» Task instructions
Bring together all lines from the listing below that contain the string "browser".

▼▼▼

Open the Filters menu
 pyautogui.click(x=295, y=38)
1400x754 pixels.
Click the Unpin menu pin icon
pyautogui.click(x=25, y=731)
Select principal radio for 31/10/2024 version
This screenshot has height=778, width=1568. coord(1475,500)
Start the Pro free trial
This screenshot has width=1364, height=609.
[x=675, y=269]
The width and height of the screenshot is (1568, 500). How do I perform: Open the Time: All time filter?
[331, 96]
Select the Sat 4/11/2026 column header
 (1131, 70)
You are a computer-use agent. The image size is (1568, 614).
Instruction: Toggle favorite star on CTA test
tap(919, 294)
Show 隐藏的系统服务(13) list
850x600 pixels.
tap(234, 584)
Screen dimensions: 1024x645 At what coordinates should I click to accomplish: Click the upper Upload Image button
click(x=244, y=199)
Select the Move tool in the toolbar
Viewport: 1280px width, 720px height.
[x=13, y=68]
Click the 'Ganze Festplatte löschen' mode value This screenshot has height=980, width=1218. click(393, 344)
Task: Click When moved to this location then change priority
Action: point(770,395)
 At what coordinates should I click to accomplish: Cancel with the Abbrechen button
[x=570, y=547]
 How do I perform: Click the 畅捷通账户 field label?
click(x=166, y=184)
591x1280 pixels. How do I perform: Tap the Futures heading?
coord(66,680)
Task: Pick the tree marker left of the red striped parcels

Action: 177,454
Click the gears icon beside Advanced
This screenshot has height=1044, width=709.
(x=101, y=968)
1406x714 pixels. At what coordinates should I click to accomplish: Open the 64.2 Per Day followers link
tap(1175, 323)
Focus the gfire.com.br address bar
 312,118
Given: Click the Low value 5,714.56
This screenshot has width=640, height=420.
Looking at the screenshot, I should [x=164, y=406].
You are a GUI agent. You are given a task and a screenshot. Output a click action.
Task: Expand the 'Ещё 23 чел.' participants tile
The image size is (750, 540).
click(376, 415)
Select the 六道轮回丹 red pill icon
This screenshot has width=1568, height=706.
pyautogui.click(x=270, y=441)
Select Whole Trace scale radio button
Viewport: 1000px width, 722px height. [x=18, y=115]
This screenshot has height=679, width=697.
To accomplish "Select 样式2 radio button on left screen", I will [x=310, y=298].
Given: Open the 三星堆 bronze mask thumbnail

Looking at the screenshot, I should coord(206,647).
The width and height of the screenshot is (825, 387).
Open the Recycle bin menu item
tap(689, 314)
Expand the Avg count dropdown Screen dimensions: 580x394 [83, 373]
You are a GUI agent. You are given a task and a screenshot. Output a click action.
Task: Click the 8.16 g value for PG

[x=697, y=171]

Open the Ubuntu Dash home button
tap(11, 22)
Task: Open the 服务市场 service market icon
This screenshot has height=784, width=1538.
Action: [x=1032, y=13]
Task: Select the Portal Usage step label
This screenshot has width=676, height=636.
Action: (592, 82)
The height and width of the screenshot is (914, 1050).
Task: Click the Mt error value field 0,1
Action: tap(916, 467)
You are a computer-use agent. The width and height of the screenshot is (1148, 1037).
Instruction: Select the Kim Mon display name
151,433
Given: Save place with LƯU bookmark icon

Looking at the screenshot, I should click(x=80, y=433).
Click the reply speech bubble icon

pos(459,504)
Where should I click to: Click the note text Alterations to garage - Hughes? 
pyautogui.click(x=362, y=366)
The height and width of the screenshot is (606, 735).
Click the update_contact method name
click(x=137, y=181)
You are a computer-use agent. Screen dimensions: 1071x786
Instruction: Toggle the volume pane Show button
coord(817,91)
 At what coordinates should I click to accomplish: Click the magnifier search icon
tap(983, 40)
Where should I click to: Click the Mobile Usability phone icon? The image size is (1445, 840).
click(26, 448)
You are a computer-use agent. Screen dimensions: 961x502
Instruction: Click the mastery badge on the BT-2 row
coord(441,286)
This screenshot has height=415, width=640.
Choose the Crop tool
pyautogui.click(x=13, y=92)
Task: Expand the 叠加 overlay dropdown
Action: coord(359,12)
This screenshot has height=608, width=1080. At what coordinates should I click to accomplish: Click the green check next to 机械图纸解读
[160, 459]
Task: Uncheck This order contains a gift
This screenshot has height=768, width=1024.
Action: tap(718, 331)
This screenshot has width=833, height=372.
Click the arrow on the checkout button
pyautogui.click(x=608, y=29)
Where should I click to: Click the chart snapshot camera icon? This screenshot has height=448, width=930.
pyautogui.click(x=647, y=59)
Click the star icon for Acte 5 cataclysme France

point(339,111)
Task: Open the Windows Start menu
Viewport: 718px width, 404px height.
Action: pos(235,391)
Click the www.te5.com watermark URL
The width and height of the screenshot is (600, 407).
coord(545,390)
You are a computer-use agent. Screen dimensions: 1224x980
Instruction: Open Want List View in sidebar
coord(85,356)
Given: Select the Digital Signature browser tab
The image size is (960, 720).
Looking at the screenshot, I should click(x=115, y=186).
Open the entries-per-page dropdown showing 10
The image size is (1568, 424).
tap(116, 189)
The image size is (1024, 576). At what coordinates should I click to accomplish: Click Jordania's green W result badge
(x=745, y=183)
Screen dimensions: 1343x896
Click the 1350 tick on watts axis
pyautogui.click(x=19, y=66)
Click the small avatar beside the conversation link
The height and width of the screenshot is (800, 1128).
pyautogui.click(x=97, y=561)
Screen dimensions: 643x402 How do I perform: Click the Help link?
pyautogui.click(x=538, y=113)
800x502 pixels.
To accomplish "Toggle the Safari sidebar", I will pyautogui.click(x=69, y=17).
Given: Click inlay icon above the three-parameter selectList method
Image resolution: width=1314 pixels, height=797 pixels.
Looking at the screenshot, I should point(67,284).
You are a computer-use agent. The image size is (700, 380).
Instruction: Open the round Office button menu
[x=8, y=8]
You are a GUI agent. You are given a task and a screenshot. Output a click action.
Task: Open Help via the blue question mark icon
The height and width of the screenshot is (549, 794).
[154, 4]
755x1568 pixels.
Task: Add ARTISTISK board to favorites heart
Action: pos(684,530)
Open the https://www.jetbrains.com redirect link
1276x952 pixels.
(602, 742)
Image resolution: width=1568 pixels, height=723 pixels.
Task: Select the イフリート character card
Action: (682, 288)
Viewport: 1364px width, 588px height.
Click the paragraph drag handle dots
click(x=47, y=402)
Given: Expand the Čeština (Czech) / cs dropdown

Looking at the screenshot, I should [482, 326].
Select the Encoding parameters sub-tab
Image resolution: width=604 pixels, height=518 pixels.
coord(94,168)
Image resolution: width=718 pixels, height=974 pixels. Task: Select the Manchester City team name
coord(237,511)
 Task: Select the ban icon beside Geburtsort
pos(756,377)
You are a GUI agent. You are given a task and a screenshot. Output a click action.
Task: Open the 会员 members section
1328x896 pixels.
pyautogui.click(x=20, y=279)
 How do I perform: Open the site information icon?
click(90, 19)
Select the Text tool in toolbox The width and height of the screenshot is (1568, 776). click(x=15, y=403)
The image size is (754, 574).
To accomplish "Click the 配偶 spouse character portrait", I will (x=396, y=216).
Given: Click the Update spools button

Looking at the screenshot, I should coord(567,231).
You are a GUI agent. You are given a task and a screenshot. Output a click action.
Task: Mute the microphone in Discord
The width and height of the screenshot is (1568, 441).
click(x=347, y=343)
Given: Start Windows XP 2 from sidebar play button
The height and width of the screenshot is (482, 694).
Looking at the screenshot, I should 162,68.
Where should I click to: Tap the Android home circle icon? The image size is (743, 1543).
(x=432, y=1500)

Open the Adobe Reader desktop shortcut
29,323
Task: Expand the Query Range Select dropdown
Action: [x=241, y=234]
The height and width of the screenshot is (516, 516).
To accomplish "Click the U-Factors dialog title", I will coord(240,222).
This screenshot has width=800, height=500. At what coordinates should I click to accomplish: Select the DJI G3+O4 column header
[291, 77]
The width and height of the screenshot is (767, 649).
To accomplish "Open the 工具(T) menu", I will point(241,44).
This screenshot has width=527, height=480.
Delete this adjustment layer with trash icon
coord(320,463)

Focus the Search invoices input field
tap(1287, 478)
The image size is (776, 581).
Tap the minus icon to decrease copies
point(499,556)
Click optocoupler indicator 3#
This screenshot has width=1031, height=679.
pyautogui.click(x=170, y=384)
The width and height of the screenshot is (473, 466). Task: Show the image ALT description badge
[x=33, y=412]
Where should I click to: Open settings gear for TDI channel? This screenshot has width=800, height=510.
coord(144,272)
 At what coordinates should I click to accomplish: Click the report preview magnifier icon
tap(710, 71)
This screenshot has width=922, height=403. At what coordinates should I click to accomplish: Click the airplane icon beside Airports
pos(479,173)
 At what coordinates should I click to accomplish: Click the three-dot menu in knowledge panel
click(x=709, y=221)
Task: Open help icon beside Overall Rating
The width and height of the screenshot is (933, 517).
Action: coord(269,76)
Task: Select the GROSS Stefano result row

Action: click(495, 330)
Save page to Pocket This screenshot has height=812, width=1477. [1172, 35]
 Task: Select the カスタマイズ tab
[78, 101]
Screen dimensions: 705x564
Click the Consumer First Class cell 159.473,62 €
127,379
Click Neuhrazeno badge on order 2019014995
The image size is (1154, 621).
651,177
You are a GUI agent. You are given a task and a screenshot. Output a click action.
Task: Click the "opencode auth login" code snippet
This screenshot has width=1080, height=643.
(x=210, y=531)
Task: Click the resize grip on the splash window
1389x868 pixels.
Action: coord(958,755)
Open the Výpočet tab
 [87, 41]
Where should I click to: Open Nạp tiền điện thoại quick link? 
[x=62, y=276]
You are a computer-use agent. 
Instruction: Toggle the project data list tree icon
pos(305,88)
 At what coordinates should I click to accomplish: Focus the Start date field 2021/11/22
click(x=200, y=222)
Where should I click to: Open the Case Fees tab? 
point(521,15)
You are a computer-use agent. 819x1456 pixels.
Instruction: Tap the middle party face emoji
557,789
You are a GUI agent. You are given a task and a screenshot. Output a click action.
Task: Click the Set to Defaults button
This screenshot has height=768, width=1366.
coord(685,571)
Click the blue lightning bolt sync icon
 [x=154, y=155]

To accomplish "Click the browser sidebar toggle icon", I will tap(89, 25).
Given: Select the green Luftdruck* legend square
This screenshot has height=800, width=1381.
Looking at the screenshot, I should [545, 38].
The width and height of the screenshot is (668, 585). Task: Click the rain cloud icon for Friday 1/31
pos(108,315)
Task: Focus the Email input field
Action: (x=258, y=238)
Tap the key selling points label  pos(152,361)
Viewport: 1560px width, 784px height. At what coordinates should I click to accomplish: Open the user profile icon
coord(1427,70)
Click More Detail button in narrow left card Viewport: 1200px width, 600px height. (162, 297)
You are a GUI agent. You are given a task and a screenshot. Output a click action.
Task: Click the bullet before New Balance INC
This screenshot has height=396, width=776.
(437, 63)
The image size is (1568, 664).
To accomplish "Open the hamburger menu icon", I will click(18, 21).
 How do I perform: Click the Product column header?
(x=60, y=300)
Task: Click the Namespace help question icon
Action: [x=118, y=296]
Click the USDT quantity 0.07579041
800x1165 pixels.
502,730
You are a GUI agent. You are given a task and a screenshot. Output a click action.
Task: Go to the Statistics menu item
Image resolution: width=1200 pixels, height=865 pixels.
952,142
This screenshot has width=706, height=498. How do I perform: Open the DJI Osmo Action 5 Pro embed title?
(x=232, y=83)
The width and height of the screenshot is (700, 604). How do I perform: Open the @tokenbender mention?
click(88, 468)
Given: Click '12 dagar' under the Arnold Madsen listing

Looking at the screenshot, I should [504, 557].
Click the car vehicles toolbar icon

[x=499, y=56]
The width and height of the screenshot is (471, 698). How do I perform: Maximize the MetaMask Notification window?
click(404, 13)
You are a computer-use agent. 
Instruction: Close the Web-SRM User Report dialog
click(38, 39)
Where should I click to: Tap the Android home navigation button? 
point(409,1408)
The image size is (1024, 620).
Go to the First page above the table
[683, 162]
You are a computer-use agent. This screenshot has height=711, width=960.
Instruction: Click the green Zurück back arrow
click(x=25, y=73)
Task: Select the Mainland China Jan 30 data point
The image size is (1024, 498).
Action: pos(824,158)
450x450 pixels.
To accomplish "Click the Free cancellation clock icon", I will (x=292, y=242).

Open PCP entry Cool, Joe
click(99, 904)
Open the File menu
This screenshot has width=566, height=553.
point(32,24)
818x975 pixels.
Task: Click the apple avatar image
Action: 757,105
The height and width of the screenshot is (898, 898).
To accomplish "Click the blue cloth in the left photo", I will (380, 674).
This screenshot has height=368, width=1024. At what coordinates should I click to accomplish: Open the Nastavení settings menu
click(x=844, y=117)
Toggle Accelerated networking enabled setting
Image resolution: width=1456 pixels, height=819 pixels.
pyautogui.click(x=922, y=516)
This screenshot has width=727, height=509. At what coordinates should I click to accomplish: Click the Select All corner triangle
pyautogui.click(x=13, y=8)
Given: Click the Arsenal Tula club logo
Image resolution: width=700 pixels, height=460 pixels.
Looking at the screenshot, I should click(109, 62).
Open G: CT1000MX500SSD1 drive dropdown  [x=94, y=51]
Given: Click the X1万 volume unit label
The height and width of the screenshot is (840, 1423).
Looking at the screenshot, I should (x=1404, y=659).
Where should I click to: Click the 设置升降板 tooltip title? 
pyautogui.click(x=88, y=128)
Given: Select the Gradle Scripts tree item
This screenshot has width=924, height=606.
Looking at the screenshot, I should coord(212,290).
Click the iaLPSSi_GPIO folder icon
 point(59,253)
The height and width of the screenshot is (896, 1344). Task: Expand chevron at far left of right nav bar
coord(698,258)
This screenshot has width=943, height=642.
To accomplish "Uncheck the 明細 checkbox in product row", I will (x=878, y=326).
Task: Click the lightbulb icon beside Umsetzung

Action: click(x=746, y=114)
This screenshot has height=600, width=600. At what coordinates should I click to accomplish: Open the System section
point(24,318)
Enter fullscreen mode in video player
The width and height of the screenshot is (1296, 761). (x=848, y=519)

▲▲▲

» Answer to the exercise
Given: Select the Digital Signature browser tab
To accomplish "Click the browser sidebar toggle icon", I will tap(89, 25).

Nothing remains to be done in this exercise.